Required action>
Could you print each of the records below exactly?

Dataset entries
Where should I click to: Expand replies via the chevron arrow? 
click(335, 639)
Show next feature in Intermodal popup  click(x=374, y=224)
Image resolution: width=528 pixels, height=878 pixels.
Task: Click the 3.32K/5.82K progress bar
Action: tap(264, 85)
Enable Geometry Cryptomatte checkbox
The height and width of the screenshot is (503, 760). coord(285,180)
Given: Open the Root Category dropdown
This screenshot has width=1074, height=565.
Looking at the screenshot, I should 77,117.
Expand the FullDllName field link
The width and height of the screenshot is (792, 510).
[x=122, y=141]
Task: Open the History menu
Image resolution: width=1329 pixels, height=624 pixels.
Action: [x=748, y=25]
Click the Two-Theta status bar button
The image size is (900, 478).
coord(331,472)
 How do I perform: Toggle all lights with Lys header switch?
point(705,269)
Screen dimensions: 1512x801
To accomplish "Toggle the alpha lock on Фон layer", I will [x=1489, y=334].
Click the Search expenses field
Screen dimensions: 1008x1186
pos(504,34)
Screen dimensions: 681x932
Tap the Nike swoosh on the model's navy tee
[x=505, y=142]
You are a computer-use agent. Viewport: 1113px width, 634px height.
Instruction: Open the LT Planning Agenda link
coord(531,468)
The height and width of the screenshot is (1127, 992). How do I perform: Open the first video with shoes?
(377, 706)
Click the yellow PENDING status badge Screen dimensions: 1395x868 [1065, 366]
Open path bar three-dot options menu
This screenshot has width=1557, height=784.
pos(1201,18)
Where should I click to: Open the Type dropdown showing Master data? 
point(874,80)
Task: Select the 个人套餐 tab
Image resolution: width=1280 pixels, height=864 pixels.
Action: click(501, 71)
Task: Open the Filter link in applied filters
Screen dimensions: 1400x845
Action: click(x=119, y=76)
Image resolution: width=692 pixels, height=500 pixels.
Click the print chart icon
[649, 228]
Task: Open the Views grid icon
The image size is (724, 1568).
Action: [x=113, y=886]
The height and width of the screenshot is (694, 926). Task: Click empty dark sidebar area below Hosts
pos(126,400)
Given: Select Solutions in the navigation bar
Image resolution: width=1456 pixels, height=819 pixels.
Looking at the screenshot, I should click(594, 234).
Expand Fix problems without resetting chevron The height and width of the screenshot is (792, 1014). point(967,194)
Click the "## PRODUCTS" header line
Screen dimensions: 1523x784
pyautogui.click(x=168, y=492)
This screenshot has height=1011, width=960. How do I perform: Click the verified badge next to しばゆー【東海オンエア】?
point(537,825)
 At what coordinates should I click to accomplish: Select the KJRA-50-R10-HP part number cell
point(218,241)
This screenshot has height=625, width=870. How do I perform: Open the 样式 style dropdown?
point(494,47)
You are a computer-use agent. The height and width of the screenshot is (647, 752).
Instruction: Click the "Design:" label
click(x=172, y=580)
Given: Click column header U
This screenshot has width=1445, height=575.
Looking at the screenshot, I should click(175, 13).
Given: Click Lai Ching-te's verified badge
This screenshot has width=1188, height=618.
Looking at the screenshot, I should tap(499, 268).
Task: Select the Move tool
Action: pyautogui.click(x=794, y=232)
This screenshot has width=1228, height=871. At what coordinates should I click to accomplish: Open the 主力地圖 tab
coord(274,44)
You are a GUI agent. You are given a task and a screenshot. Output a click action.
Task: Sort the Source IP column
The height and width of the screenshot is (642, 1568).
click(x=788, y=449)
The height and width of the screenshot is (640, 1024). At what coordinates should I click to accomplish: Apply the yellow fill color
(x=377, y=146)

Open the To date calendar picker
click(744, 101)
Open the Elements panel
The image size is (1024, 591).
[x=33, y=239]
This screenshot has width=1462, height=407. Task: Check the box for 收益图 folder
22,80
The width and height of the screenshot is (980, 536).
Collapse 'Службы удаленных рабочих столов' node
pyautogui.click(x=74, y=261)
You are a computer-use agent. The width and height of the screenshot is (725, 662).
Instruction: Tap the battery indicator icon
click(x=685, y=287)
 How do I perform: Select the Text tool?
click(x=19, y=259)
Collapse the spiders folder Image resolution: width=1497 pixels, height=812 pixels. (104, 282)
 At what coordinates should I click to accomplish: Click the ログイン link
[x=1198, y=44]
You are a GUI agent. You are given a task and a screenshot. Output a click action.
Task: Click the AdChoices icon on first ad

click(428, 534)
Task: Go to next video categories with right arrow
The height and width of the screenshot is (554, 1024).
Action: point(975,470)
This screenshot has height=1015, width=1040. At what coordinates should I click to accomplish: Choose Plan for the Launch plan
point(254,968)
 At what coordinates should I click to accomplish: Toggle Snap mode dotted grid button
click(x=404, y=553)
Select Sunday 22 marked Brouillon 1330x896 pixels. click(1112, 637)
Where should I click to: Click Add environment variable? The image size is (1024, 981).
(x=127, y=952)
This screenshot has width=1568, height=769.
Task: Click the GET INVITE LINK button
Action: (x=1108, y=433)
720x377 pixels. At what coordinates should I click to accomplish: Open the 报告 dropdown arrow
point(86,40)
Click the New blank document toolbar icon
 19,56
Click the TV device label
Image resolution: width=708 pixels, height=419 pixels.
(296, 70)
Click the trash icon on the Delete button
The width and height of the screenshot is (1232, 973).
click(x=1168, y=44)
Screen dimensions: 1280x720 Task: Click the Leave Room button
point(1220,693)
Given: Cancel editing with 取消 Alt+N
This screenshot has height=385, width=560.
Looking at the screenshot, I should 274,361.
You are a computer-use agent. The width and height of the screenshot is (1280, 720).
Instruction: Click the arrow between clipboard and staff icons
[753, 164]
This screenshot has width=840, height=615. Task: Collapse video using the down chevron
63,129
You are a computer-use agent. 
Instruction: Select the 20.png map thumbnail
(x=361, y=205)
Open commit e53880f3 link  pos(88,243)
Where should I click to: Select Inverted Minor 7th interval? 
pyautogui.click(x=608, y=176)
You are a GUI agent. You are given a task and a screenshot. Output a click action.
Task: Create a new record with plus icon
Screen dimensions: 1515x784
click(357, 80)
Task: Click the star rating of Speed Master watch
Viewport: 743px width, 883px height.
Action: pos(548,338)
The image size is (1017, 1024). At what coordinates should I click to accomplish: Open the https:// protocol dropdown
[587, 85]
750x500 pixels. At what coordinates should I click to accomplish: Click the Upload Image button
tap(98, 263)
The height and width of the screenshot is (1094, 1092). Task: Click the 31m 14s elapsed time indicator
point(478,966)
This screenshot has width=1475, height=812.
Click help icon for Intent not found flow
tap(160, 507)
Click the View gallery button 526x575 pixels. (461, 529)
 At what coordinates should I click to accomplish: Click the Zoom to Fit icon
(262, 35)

Exercise output>
Where should I click to: Expand replies via the chevron arrow? 
click(335, 639)
Show next feature in Intermodal popup  click(x=374, y=224)
Image resolution: width=528 pixels, height=878 pixels.
Task: Click the 3.32K/5.82K progress bar
Action: tap(264, 85)
Enable Geometry Cryptomatte checkbox
The height and width of the screenshot is (503, 760). coord(285,180)
Given: Open the Root Category dropdown
This screenshot has width=1074, height=565.
Looking at the screenshot, I should 77,117.
Expand the FullDllName field link
The width and height of the screenshot is (792, 510).
[x=122, y=141]
Task: Open the History menu
Image resolution: width=1329 pixels, height=624 pixels.
Action: [x=748, y=25]
Click the Two-Theta status bar button
The image size is (900, 478).
coord(331,472)
 How do I perform: Toggle all lights with Lys header switch?
point(705,269)
Screen dimensions: 1512x801
To accomplish "Toggle the alpha lock on Фон layer", I will [x=1489, y=334].
Click the Search expenses field
Screen dimensions: 1008x1186
pos(504,34)
Screen dimensions: 681x932
Tap the Nike swoosh on the model's navy tee
[x=505, y=142]
You are a computer-use agent. Viewport: 1113px width, 634px height.
Instruction: Open the LT Planning Agenda link
coord(531,468)
The height and width of the screenshot is (1127, 992). How do I perform: Open the first video with shoes?
(377, 706)
Click the yellow PENDING status badge Screen dimensions: 1395x868 [1065, 366]
Open path bar three-dot options menu
This screenshot has width=1557, height=784.
pos(1201,18)
Where should I click to: Open the Type dropdown showing Master data? 
point(874,80)
Task: Select the 个人套餐 tab
Image resolution: width=1280 pixels, height=864 pixels.
Action: click(501, 71)
Task: Open the Filter link in applied filters
Screen dimensions: 1400x845
Action: click(x=119, y=76)
Image resolution: width=692 pixels, height=500 pixels.
Click the print chart icon
[649, 228]
Task: Open the Views grid icon
The image size is (724, 1568).
Action: [x=113, y=886]
The height and width of the screenshot is (694, 926). Task: Click empty dark sidebar area below Hosts
pos(126,400)
Given: Select Solutions in the navigation bar
Image resolution: width=1456 pixels, height=819 pixels.
Looking at the screenshot, I should click(594, 234).
Expand Fix problems without resetting chevron The height and width of the screenshot is (792, 1014). point(967,194)
Click the "## PRODUCTS" header line
Screen dimensions: 1523x784
pyautogui.click(x=168, y=492)
This screenshot has height=1011, width=960. How do I perform: Click the verified badge next to しばゆー【東海オンエア】?
point(537,825)
 At what coordinates should I click to accomplish: Select the KJRA-50-R10-HP part number cell
point(218,241)
This screenshot has height=625, width=870. How do I perform: Open the 样式 style dropdown?
point(494,47)
You are a computer-use agent. The height and width of the screenshot is (647, 752).
Instruction: Click the "Design:" label
click(x=172, y=580)
Given: Click column header U
This screenshot has width=1445, height=575.
Looking at the screenshot, I should click(175, 13).
Given: Click Lai Ching-te's verified badge
This screenshot has width=1188, height=618.
Looking at the screenshot, I should tap(499, 268).
Task: Select the Move tool
Action: pyautogui.click(x=794, y=232)
This screenshot has width=1228, height=871. At what coordinates should I click to accomplish: Open the 主力地圖 tab
coord(274,44)
You are a GUI agent. You are given a task and a screenshot. Output a click action.
Task: Sort the Source IP column
The height and width of the screenshot is (642, 1568).
click(x=788, y=449)
The height and width of the screenshot is (640, 1024). At what coordinates should I click to accomplish: Apply the yellow fill color
(x=377, y=146)

Open the To date calendar picker
click(744, 101)
Open the Elements panel
The image size is (1024, 591).
[x=33, y=239]
This screenshot has width=1462, height=407. Task: Check the box for 收益图 folder
22,80
The width and height of the screenshot is (980, 536).
Collapse 'Службы удаленных рабочих столов' node
pyautogui.click(x=74, y=261)
You are a computer-use agent. The width and height of the screenshot is (725, 662).
Instruction: Tap the battery indicator icon
click(x=685, y=287)
 How do I perform: Select the Text tool?
click(x=19, y=259)
Collapse the spiders folder Image resolution: width=1497 pixels, height=812 pixels. (104, 282)
 At what coordinates should I click to accomplish: Click the ログイン link
[x=1198, y=44]
You are a GUI agent. You are given a task and a screenshot. Output a click action.
Task: Click the AdChoices icon on first ad

click(428, 534)
Task: Go to next video categories with right arrow
The height and width of the screenshot is (554, 1024).
Action: point(975,470)
This screenshot has height=1015, width=1040. At what coordinates should I click to accomplish: Choose Plan for the Launch plan
point(254,968)
 At what coordinates should I click to accomplish: Toggle Snap mode dotted grid button
click(x=404, y=553)
Select Sunday 22 marked Brouillon 1330x896 pixels. click(1112, 637)
Where should I click to: Click Add environment variable? The image size is (1024, 981).
(x=127, y=952)
This screenshot has width=1568, height=769.
Task: Click the GET INVITE LINK button
Action: (x=1108, y=433)
720x377 pixels. At what coordinates should I click to accomplish: Open the 报告 dropdown arrow
point(86,40)
Click the New blank document toolbar icon
 19,56
Click the TV device label
Image resolution: width=708 pixels, height=419 pixels.
(296, 70)
Click the trash icon on the Delete button
The width and height of the screenshot is (1232, 973).
click(x=1168, y=44)
Screen dimensions: 1280x720 Task: Click the Leave Room button
point(1220,693)
Given: Cancel editing with 取消 Alt+N
This screenshot has height=385, width=560.
Looking at the screenshot, I should 274,361.
You are a computer-use agent. The width and height of the screenshot is (1280, 720).
Instruction: Click the arrow between clipboard and staff icons
[753, 164]
This screenshot has width=840, height=615. Task: Collapse video using the down chevron
63,129
You are a computer-use agent. 
Instruction: Select the 20.png map thumbnail
(x=361, y=205)
Open commit e53880f3 link  pos(88,243)
Where should I click to: Select Inverted Minor 7th interval? 
pyautogui.click(x=608, y=176)
You are a GUI agent. You are given a task and a screenshot. Output a click action.
Task: Create a new record with plus icon
Screen dimensions: 1515x784
click(357, 80)
Task: Click the star rating of Speed Master watch
Viewport: 743px width, 883px height.
Action: pos(548,338)
The image size is (1017, 1024). At what coordinates should I click to accomplish: Open the https:// protocol dropdown
[587, 85]
750x500 pixels. At what coordinates should I click to accomplish: Click the Upload Image button
tap(98, 263)
The height and width of the screenshot is (1094, 1092). Task: Click the 31m 14s elapsed time indicator
point(478,966)
This screenshot has width=1475, height=812.
Click help icon for Intent not found flow
tap(160, 507)
Click the View gallery button 526x575 pixels. (461, 529)
 At what coordinates should I click to accomplish: Click the Zoom to Fit icon
(262, 35)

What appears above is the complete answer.